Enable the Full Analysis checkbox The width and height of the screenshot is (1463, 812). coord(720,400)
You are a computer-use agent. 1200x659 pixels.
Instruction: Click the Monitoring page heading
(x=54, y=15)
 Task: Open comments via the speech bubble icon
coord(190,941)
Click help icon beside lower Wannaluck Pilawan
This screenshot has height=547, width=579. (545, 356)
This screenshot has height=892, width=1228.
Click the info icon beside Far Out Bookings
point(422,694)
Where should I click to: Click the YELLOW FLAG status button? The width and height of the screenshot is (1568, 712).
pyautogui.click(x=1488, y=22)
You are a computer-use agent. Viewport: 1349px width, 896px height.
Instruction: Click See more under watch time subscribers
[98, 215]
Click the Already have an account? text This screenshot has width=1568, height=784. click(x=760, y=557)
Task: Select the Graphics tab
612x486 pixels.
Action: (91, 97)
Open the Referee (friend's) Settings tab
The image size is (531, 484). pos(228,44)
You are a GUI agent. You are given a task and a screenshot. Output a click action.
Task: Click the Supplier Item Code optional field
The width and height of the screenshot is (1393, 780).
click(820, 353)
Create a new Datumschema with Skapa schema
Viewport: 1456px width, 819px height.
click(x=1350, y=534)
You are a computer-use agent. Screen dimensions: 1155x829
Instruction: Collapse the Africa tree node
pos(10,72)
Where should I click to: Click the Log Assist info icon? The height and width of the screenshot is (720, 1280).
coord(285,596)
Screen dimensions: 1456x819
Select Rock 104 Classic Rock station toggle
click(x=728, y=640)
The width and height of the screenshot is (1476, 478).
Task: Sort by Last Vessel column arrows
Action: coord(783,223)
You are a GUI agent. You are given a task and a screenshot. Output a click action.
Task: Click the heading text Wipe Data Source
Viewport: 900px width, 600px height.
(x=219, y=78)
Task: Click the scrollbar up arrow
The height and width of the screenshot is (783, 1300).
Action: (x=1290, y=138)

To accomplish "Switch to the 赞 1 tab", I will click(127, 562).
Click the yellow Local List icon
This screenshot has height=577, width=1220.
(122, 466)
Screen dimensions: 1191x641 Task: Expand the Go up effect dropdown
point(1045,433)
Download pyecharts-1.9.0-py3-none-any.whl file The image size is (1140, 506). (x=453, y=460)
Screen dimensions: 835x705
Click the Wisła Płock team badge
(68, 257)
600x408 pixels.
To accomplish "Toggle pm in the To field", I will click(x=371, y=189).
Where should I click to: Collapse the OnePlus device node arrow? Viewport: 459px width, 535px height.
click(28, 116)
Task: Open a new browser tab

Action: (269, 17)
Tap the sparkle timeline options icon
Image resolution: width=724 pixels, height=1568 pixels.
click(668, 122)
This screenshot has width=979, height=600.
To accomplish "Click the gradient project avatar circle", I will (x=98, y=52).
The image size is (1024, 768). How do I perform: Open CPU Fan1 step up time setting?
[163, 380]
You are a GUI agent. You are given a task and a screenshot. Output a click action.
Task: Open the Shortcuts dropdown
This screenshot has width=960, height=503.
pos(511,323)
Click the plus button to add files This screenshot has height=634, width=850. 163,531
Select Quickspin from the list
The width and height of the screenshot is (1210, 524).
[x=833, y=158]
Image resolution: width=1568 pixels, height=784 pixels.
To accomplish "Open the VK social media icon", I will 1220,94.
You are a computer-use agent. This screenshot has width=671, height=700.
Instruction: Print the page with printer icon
########
■ **Exercise brief**: From the first line of the records to the line containing "Task: Click the scrollbar up arrow", inclusive, transcribe everything exactly and leave out the rest.

■ **Reply**:
Enable the Full Analysis checkbox The width and height of the screenshot is (1463, 812). coord(720,400)
You are a computer-use agent. 1200x659 pixels.
Instruction: Click the Monitoring page heading
(x=54, y=15)
 Task: Open comments via the speech bubble icon
coord(190,941)
Click help icon beside lower Wannaluck Pilawan
This screenshot has height=547, width=579. (545, 356)
This screenshot has height=892, width=1228.
Click the info icon beside Far Out Bookings
point(422,694)
Where should I click to: Click the YELLOW FLAG status button? The width and height of the screenshot is (1568, 712).
pyautogui.click(x=1488, y=22)
You are a computer-use agent. Viewport: 1349px width, 896px height.
Instruction: Click See more under watch time subscribers
[98, 215]
Click the Already have an account? text This screenshot has width=1568, height=784. click(x=760, y=557)
Task: Select the Graphics tab
612x486 pixels.
Action: (91, 97)
Open the Referee (friend's) Settings tab
The image size is (531, 484). pos(228,44)
You are a GUI agent. You are given a task and a screenshot. Output a click action.
Task: Click the Supplier Item Code optional field
The width and height of the screenshot is (1393, 780).
click(820, 353)
Create a new Datumschema with Skapa schema
Viewport: 1456px width, 819px height.
click(x=1350, y=534)
You are a computer-use agent. Screen dimensions: 1155x829
Instruction: Collapse the Africa tree node
pos(10,72)
Where should I click to: Click the Log Assist info icon? The height and width of the screenshot is (720, 1280).
coord(285,596)
Screen dimensions: 1456x819
Select Rock 104 Classic Rock station toggle
click(x=728, y=640)
The width and height of the screenshot is (1476, 478).
Task: Sort by Last Vessel column arrows
Action: coord(783,223)
You are a GUI agent. You are given a task and a screenshot. Output a click action.
Task: Click the heading text Wipe Data Source
Viewport: 900px width, 600px height.
(x=219, y=78)
Task: Click the scrollbar up arrow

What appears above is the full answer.